Im Idealfall würde dies schließlich Teil einer Familie von wrap_*
Funktionen sein, für die Quartale, Monate, Stunden, Jahrzehnte usw.
-Code für die Funktion:
wrap_years <- function(df, datecol, expand = 0.25, offset = "2001-01-01") {
if(!is.data.frame(df)) {return(df)}
datecol <- enquo(datecol)
if(expand > 1) {
warning(paste0("Window expansions of > 1 are not supported."))
return(df)
}
if(!(quo_name(datecol) %in% names(df))) {
warning(paste0("Column '", quo_name(datecol), "' not found in data."))
return(df)
}
# offset <- as_date(offset)
# warning(paste0("Using ", stamp("August 26", orders = "md")(offset),
# " as start of year. Not yet implemented."))

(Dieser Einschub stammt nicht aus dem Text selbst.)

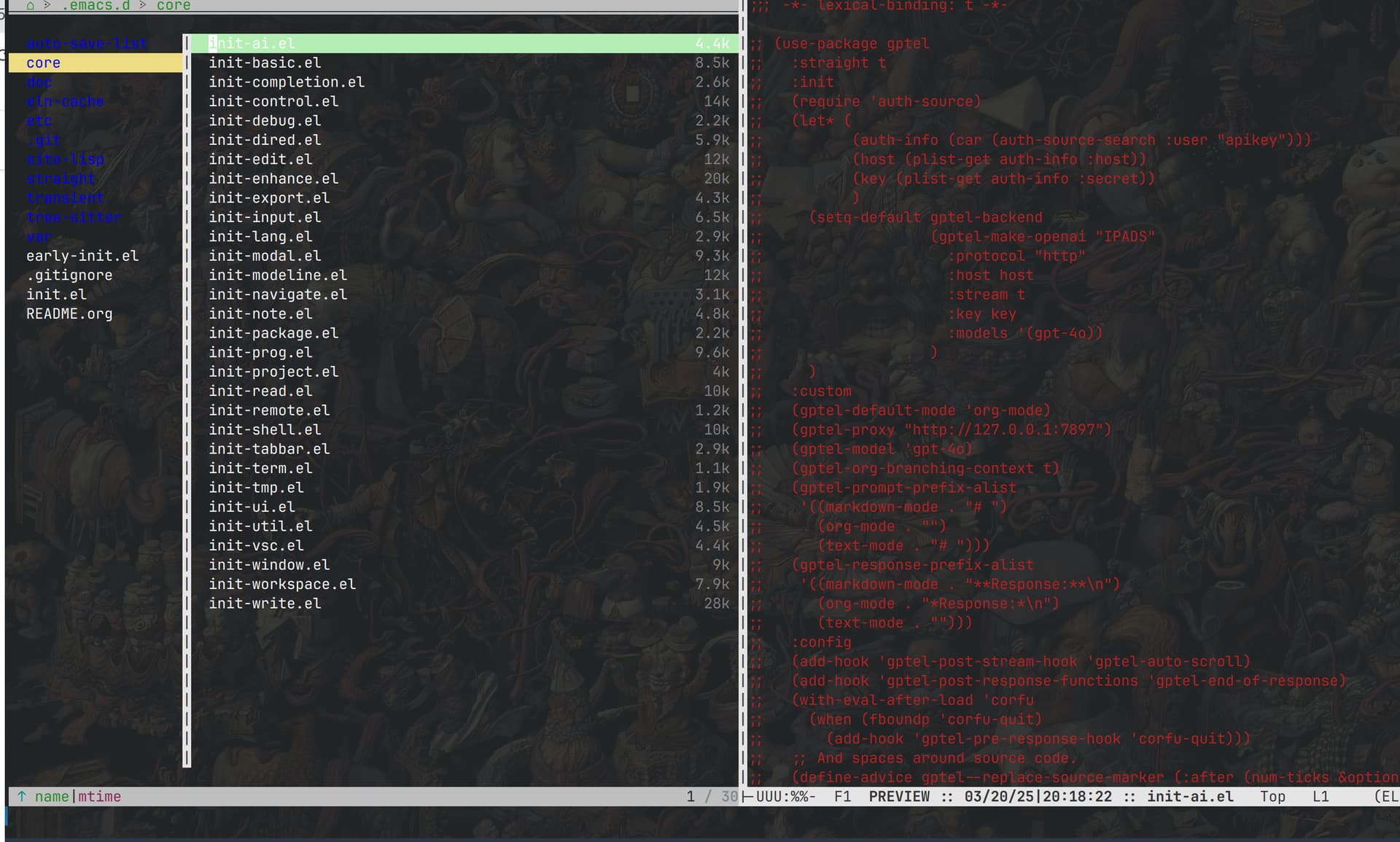
Task: Go to .emacs.d in the breadcrumb
Action: pyautogui.click(x=96, y=6)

if(!is.Date(df %>% pull(!!datecol))) {
warning(paste0("Use lubridate functions to parse '",
quo_name(datecol),
"' before proceeding."))
return(df)
}
df %>%
mutate(adj_wrap = list(-1:1)) %>%
tidyr::unnest() %>%
mutate(nominal_yr = year(!!datecol) - adj_wrap,
doy_wrapped = yday(!!datecol) + 365*adj_wrap) %>%
filter(between(doy_wrapped, -expand * 365, (1 + expand) * 365)) %>%
select(-adj_wrap) %>%
group_by(nominal_yr, add = T) %>%
filter(sum(year(!!datecol) != nominal_yr) != length(nominal_yr))
}
I Ich hatte angenommen, dass das Kopieren der geringsten Zeilen die schnellste Methode sein würde. Das war das Paradigma, das hinter meinem ersten Versuch steckte. Als ich später darüber nachdachte, wurde mir klar, dass ein naiverer Ansatz wäre, einfach alle Zeilen zu kopieren, was sich als viel schneller herausstellte. Dann wird der Filterschritt mit between
gemacht, was auch schnell ist. Diese Version der Funktion ist etwa doppelt so schnell wie die vorherige Version (aber etwa das 0,01-fache der Geschwindigkeit beim Zeichnen der Rohdaten).